Coops can be the exact same situation. Most coops could take a few months to arrive and boom, before you know it your chicks are ready to move out of the brooder.

By planning ahead, you can start your baby chick care off on the right foot and you eliminate the stress that comes with last-minute planning. Simply purchase your brooder and coop before you order the chicks you want and you’re off to a great start.

You’re also going to want to make sure the brooder is set up well before your little chickies arrive! That way, your chicks arrive at a warm and ready-made home.

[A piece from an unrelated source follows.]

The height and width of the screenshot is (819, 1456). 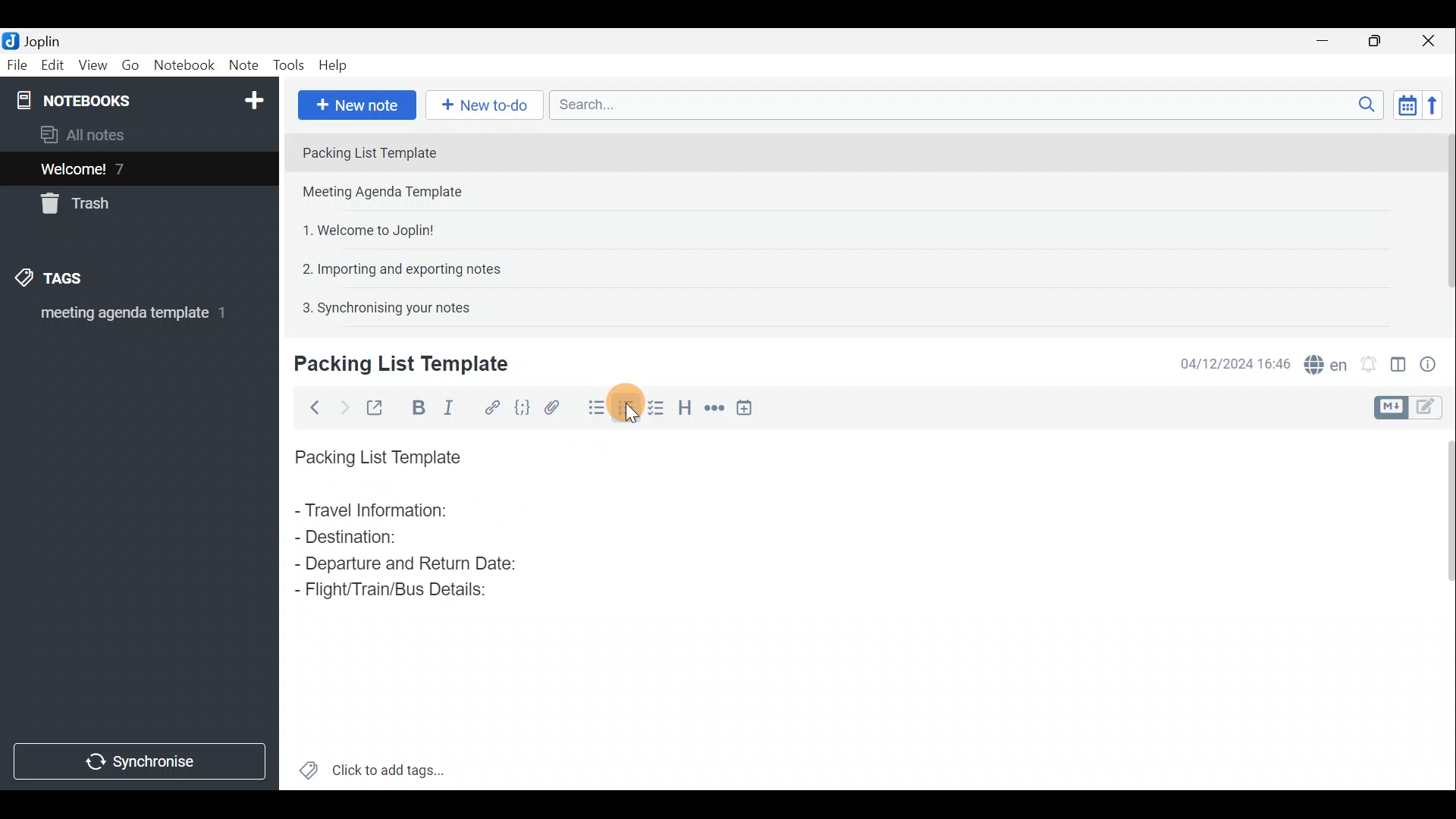 I want to click on Note, so click(x=243, y=66).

2. Using the wrong bedding.

Now you’ve gotten your brooder set up and you’re researching the best and safest bedding option for your little ones. At MPC we recommend pine, aspen, or hardwood shavings. The most important bedding to stay away from is cedar shavings. The downfall is cedar shavings have an oil on them that is very harmful to their respiratory systems and can lead to illness (which none of us want!). Large Pine shavings are a much better option and work really great as bedding. The set up gets even better when you add paper towels on top to prevent the chicks from eating the bedding or slipping and getting splay leg (also something you don’t want).

baby care showing a chick on pine shavings
Pine shavings are a good bedding for the chick brooder.

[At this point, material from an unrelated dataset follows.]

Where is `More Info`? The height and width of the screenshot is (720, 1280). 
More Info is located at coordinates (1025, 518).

3. Insufficient heat source.

Alright, you’ve gotten your brooder all set up, your bedding is in place, and you’ve turned your baby chick care focus to how you’re going to keep your precious fluff balls warm. The caregiver instinct may be to use a red heat lamp because why not, right? No go, don’t do that. Heat lamps are very similar to the weather, unpredictable. Plus, those things are a major fire hazard and that makes them very unappealing to use. Spare yourself a headache and get a heating plate or hanging heater instead. Not only will your chicks thank you for it, but it’ll also save you money in the long run. By not using a heat lamp, you’ll no longer have to purchase light bulbs for a fire hazard of a heat source.

baby chick care showing chicks keeping warm under a heating plate
Heating plates are a safe option for keeping chicks warm.

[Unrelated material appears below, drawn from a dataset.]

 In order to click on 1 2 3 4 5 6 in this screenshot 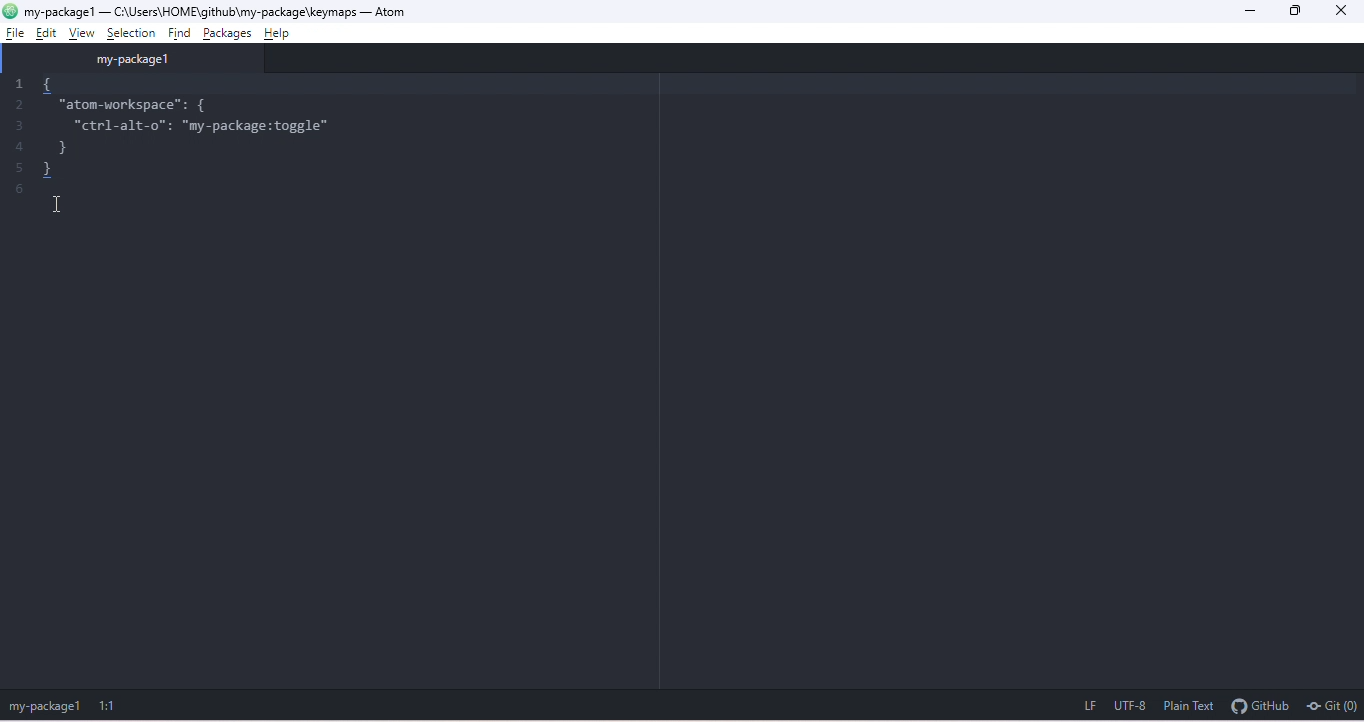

Another thing I’d like to mention is that chicks need a steady and constant temperature of 90-95 degrees for the first couple of weeks. A temperature-controlled garage or building is not sufficient in providing that warmth. Just keep that information in mind as you plan out your heat source.

4. Does shipping and delivery mean the same thing?

I have received this question many times from customers and the confusion is understandable. When you first placed your chick order, you got to choose a “preferred shipping date”. At first glance, you’d assume the shipping day is also when your chicks will arrive. Well, you’d be half right then. What that really means is that your chicks will ship on that date and then will arrive 1-3 days later. We can work some awesome magic at My Pet Chicken, but transporting chicks to everywhere within the U.S in the same day, sadly isn’t one of them.

baby chick peaking out of a delivery box ready to be cared for
Just arriving home!

5. Tracking “stalls” and you assume chicks are sent straight to your house.

Your chicks have now shipped and are on their way, woohoo! You get your tracking email with the handy dandy tracking link and you’re now super excited. Sitting at your laptop, you stare at that little transit bar for hours, but it doesn’t move…. Worry starts to seep in, wondering if your little ones are stuck somewhere in the heat or cold. Concerned about their safety, you decide to reach out to us for help. Before you have a panic attack, let me explain why this happens.

Tracking is very handy to get an estimated delivery date and time. The downfall is that the carriers are transporting lots of chicks, ducklings, goslings, etc. Meaning, they don’t always scan each and every package at each stop, resulting in that little bar never moving for hours or even days. The good news is that it’s completely normal and okay! The tracking will update the next time the package is scanned and in the meantime, your chicks will continue to travel as normal.

Do the chicks get delivered or do I pick them up?

Great, you now know why the tracking was stalled! Pondering further, you start to wonder if the chicks will be delivered to you or to your post office. Instead of assuming and getting it wrong, you decide to reach out to us for more help (we love you, so totally okay)!

This is where things get really cool. Some post offices do have the power to deliver to straight your house like a chariot carrying precious cargo. The sad part is that not all post offices have that ability and they may require you to pick your chicks up. The best way to find out what your local post office does is to give them a call and ask. They’ll be able to explain their policy on live animals and you’ll get peace of mind in return… Or at least a little because let’s be honest, waiting on chicks is very exciting and a bit tense!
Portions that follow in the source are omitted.